Prompt –
Give back exactly the lines of the material below, starting with the line with "Task: Enable the パススタイルの強制 toggle" and going on through the line with "The width and".

Records for the task –

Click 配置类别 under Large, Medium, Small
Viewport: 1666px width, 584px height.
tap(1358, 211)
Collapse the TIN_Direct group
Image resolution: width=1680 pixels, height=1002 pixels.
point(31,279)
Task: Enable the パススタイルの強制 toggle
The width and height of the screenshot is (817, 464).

--

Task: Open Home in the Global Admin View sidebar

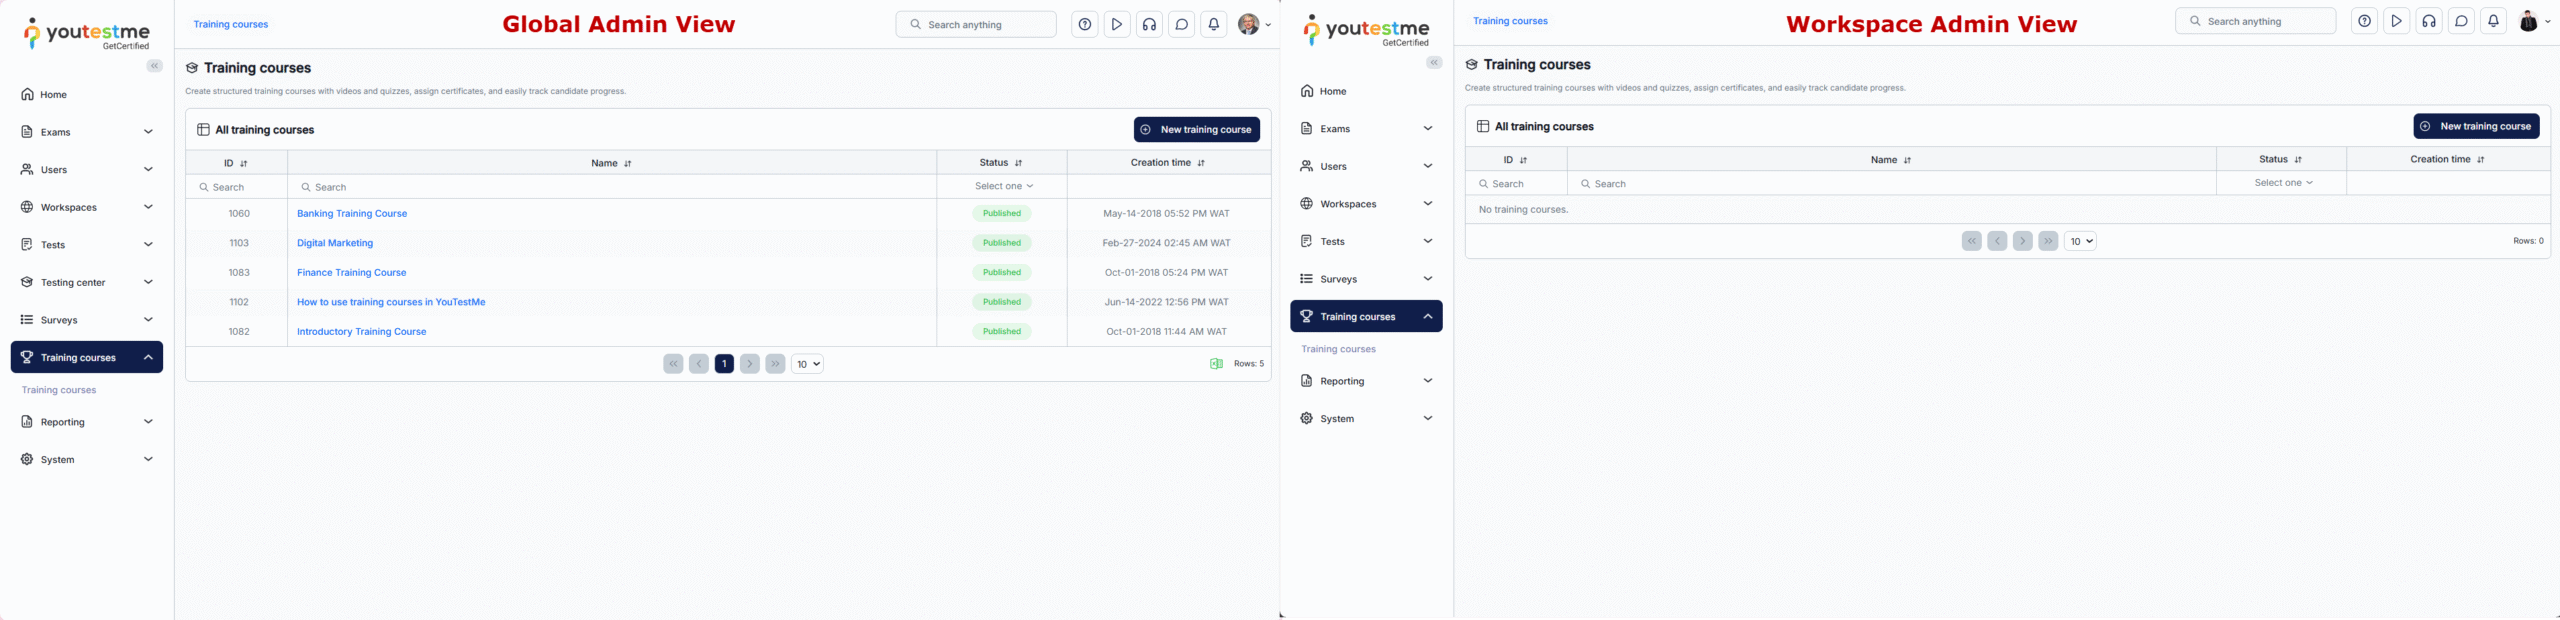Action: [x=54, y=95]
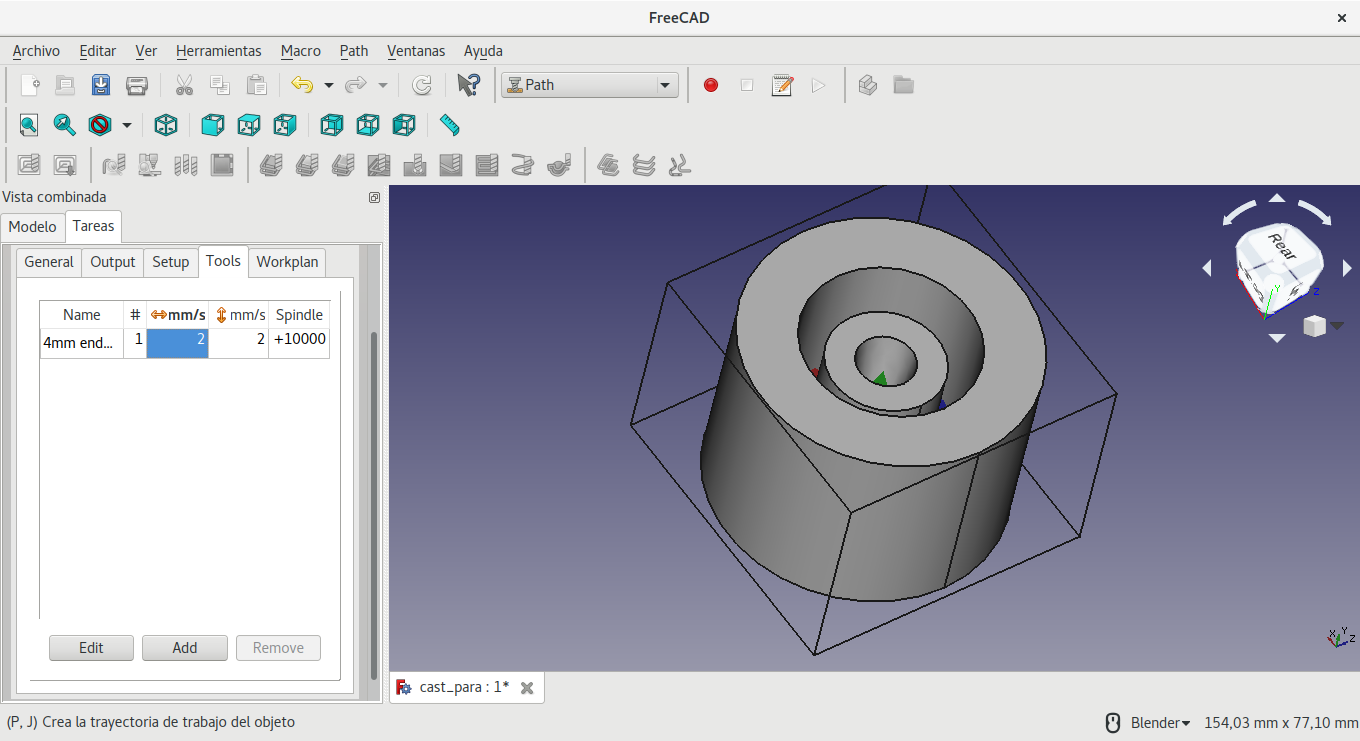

Task result –
Task: Enable the パススタイルの強制 toggle
The width and height of the screenshot is (817, 464).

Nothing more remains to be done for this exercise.